Thursday, November 16, 2017

Medicine

In Medicine, the Science Has Stopped Workinghttp://www.nationalreview.com/article/453748/research-replication-crisis-growing-problem?utm_source=Sailthru&utm_medium=email&utm_campaign=NR%20Daily%20Monday%20through%20Friday%202017-11-15&utm_term=NR5PM%20Actives
Excerpt: Many scientific fields are facing a “replication crisis.” The modern scientific method is based on the idea that experiments can be replicated. The point of a scientific experiment is to isolate every possible cause from an experiment except the one under study, so that we can tease out the cause-and-effect relationships that go into the phenomena being studied. This means that a similar experiment conducted by different people should yield the same result. If a given study cannot be replicated, then the likelihood is very high that it is a fluke. The replication crisis in experimental psychology has been well publicized. But there is a replication crisis going on in bio-medicine at the moment too, and it is even worse. The rule of thumb in psychology is that around half of the experimental results cannot be replicated, but as the engineer and writer Will Wilson points out in an important article on the state of science, a landmark 2011 study from a team at Bayer trying to replicate seemingly important findings in pre-clinical cancer biology failed to replicate 75 percent of them. In another study, only 11 percent of the results could be replicated. (...)  In other words, a lot of the basic science that is used every day to do cancer research or discover new drugs is essentially junk.  (...)  And the problem is systemic. It’s one thing for some scientific challenges to be very difficult, so that progress is slow, grinding, and frustrating.
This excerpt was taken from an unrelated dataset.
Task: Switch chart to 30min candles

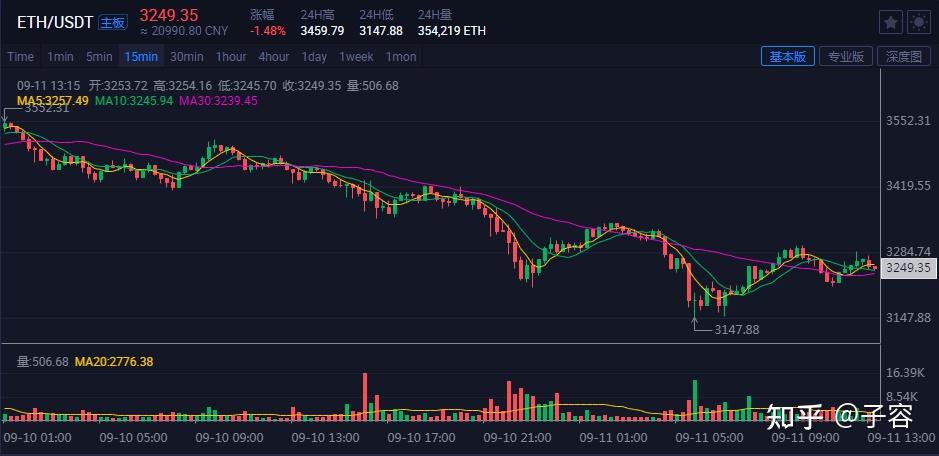Action: [x=186, y=57]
But replicability is a foundation of the scientific method. Without it, the problem is not that scientists are tackling a hard problem, it’s that they don’t have the tools to even be sure they’re doing science at all. And yet we need the science to work.  (Unfortunately, while this article was aimed at bio-medical research studies, it is also an accurate criticism of other science-related issues, especially the ones that have become political flash-points in the past two decades or so [think of “climate” science, nuclear energy and technology, space policy, et cetera].  The whole point of “peer-review” is that one or more of those peers may choose to try to replicate the original work; if they can’t replicate it, they’re supposed to call “BS.”  In practice, the sheer expense and time needed for the duplicated effort is largely viewed as being wasted.  So, the “peers” simply accept whatever is politically convenient.  This is yet another way of begging for disaster.  The link may not be live.  Ron P.)